I have mentioned in my weekly football column in the paper that there is a website called NewsNow, which contains so much rumour and speculation that the average football fan can end up being totally confused.

It is further evidence of what a different world it is now, in almost every aspect, compared to the day I cycled down to Watford and parked my bike on the service road in front of the old West Herts Post building on The Parade by The Pond.

It was February 1960 and I was set for a job interview as I took off my cycle clips, brushed the bottoms of my trousers, took a deep, nervous breath and entered through the door into the reception and explained, with as steady a voice as I could muster to the young man who came to the counter, that I had an appointment with a Mr Dobson.

If I freeze the moment there, I wonder if a teenager reading that paragraph today, would know what I am talking about: “taking a nervous breath”, “mustering as steady a voice as possible”. From what I have observed talking to modern teenagers, such things as nerves do not seem to be in their lexicon. There seems to be a certain attitude prevalent today that if the person who interviews said teenager decides not to give the interviewee the job, he or she is regarded by the teenager as an absolute pillock, passing up such an opportunity.

As it happened, I had no need of nerves. Nor did I need my GCE certificates, which I had brought in a special envelope. Mr Dan Dobson opened the interview-room door next to the reception, greeted me with a handshake and ushered me in, with tones I was later informed came from Darlington, or was it Workington?

He looked like most of the depictions of Mr Pickwick: a rotund man with a bald head flanked by curly white hair. He also sported a green eye-shade, which you associated with journalists down the years yet I never saw anyone else wear them other than Dobby as we referred to him.

I I was worried I might have missed the intake-boat because most trainee journalists started out at 17 or 18.

“I am going to make an exception with you because you have worked in London and so have some 18 months experience out in the real world, which should give you the advantage,” he said, before trying to dissuade me that it was a rotten job, working all and unsocial hours. He then hit me with a list of the traumas of the job, which included the fact I would get “divorcees crying on my shoulder”.

As a normal heterosexual male, with very limited experience or contact with the opposite sex, Dobby’s promise sounded more like a sales pitch than a detraction.

I was sold and while the weekly wage of £3-15s (375p) was not exactly uplifting, I was offered the job and promptly accepted. I did not know at the time that as long as I had two arms and legs and talked with a degree of assurance, Dobby had made up his mind that the job would be mine. He had a vacancy and he had an applicant. Why complicate a busy life? Take the lad on.

I cannot pretend I saw myself carving out a career in local journalism. I never saw much further than the next article or pay-day, for such was my lack of confidence; structure and intent were to come later. The plain fact was that I enjoyed the work and delighted in going into the office every day.

My first target was to be taken on after my probationary six months. After a week, I suggested that I could write a record column, which I undertook every week for over three years. I still recall that in my first column I tipped an unknown singer for a hit. It was Jimmy Jones with a record called Handy Man. Ten days later it leapfrogged into the charts. Dobby smiled sympathetically when I pointed out I had hit pay dirt with my first column, because he could spot youthful enthusiasm and that is what got me through the six months to sign my indentures for three years.

In later years I saw young reporters arrive from university and noted they had a tick-sheet. This listed all types of stories from court cases to council meetings; from inquests to inquiries, and you had to cover at least one before you finished your apprenticeship. I remember a chief reporter calling out to one of them that there was a golden wedding in Kings Langley that needed covering.

“Oh I have done one of them already,” she replied, looking at her tick list.

It was pointed out to her that she was working for the Watford Observer, first and foremost, and that she should move in the direction of Kings Langley as soon as possible.

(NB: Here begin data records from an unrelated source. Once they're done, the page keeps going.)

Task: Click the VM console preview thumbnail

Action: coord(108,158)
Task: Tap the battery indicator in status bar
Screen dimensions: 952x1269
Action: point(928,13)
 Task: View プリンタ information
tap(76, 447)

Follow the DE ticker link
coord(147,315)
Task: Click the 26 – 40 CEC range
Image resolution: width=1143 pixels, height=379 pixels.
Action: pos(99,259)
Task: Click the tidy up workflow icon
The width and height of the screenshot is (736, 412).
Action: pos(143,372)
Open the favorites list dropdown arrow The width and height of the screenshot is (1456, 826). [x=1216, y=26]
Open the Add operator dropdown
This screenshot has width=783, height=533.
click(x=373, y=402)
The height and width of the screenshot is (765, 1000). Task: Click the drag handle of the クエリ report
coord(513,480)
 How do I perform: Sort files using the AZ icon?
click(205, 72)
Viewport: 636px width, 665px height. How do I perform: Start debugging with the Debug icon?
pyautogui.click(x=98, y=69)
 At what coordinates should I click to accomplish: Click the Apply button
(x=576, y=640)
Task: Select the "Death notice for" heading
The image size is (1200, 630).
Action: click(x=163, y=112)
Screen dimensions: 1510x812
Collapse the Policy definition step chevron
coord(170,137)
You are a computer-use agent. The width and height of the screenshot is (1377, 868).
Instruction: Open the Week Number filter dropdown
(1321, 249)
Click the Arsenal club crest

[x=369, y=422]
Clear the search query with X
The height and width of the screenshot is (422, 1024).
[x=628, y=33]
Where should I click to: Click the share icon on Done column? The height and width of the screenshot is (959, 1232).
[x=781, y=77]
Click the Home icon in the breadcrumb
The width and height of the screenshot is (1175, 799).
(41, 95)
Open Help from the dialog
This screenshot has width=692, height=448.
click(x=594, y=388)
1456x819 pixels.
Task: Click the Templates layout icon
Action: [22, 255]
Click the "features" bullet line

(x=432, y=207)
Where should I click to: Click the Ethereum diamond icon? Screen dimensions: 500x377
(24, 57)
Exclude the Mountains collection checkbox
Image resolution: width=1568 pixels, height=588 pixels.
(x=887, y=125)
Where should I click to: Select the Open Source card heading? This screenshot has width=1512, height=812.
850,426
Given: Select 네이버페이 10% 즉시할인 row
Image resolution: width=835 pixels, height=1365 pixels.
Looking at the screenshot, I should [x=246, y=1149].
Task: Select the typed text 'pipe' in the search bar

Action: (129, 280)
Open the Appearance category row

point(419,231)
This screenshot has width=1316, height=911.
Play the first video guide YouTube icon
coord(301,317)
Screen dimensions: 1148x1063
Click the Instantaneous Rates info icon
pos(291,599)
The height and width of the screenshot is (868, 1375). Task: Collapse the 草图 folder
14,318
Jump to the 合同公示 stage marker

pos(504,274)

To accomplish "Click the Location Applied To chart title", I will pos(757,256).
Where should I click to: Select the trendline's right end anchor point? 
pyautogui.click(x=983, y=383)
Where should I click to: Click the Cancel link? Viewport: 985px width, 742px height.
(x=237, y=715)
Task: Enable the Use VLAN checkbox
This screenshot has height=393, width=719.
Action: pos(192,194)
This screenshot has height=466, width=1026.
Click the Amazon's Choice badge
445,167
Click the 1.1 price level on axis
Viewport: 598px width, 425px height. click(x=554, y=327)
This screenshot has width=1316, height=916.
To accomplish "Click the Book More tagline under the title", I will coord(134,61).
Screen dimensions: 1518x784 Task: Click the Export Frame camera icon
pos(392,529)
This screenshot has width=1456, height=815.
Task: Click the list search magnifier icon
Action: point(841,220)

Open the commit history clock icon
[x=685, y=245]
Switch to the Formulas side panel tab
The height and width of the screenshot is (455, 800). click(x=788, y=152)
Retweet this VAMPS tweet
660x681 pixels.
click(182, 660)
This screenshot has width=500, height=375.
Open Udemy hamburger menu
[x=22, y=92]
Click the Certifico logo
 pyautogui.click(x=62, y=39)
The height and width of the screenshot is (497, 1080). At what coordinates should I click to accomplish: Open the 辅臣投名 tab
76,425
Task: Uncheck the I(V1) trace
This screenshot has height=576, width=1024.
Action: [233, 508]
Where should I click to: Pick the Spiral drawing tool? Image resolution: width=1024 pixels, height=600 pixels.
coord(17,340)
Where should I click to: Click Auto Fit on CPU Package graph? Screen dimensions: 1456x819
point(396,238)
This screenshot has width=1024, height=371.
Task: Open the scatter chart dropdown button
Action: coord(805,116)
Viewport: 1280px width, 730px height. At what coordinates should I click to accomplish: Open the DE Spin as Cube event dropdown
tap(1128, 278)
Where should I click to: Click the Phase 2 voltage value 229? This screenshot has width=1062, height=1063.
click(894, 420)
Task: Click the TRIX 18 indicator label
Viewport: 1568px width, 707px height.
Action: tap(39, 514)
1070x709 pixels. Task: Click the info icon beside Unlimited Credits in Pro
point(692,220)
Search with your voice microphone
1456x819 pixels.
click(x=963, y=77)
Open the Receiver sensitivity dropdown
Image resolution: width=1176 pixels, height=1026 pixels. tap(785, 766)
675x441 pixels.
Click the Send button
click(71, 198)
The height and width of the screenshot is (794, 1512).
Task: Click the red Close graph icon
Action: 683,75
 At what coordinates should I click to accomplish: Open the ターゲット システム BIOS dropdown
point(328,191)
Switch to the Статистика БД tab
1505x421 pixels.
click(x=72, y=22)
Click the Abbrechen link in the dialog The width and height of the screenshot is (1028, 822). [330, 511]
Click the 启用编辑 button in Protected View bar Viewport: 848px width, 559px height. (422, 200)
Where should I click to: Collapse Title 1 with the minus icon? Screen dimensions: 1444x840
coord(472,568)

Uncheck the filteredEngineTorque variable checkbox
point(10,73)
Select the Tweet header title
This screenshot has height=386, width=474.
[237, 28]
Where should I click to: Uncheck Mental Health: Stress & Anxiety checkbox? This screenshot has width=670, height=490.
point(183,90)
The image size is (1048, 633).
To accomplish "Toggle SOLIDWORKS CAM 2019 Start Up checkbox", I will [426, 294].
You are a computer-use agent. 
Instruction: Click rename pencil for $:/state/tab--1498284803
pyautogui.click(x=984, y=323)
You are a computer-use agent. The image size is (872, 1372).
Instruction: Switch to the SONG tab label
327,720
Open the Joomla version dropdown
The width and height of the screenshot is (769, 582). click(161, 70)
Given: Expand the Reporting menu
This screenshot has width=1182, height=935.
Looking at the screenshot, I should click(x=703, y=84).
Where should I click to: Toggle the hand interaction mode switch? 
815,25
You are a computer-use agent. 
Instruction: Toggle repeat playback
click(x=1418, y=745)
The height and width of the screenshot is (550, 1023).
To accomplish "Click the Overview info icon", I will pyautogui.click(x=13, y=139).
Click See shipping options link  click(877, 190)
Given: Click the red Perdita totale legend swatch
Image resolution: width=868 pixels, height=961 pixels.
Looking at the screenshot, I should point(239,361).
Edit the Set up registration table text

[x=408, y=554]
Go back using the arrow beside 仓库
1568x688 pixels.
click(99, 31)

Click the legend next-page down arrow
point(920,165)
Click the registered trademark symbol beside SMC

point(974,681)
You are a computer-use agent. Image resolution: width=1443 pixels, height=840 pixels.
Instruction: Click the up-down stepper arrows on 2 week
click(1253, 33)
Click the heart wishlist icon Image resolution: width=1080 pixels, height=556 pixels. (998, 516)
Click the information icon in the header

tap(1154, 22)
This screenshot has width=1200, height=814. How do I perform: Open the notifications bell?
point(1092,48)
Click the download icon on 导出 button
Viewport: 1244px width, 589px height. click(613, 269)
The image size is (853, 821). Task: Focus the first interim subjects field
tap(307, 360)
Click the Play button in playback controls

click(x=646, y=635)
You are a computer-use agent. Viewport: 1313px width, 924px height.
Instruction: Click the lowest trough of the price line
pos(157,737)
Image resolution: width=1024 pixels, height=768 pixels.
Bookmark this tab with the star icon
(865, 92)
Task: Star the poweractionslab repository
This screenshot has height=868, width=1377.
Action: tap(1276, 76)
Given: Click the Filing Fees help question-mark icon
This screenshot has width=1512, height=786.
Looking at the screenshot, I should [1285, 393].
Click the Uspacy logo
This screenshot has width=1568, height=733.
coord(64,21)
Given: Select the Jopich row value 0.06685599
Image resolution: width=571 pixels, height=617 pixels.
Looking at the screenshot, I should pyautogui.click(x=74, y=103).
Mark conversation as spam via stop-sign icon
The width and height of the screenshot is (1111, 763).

When I first started, I was taken by another, articled, young reporter to the local undertakers. There I was introduced to the managers and the following week I was instructed to take on these regular calls on my own. The various undertakers would tell me whom they were handling and if any of the people were of any significance. The paper had a policy that if you provided information on the deceased, you could have a free death notice in the hatches, matches and dispatches columns (births, marriages and deaths).

I would have had many ticks against obituaries on my “tick list” had that been in vogue, for I continued to undertake the obituaries for the best part of three years. I rated them a great training because you had to approach the bereaved with solemn caution and deference and then, when they had agreed to talk, which all but one did in my experience, you had to find something that set the deceased apart from the average person who was born, was schooled locally, worked and retired and died. The fact he or she “loved the grandchildren” did not set the deceased apart: but dig a little deeper and there was a dedicated charity worker; someone who had lost both parents in a car crash or had been a prisoner of war.

I had to be patient and probe because I learnt that, no matter how outwardly mundane someone’s life might appear, everyone has a story to tell.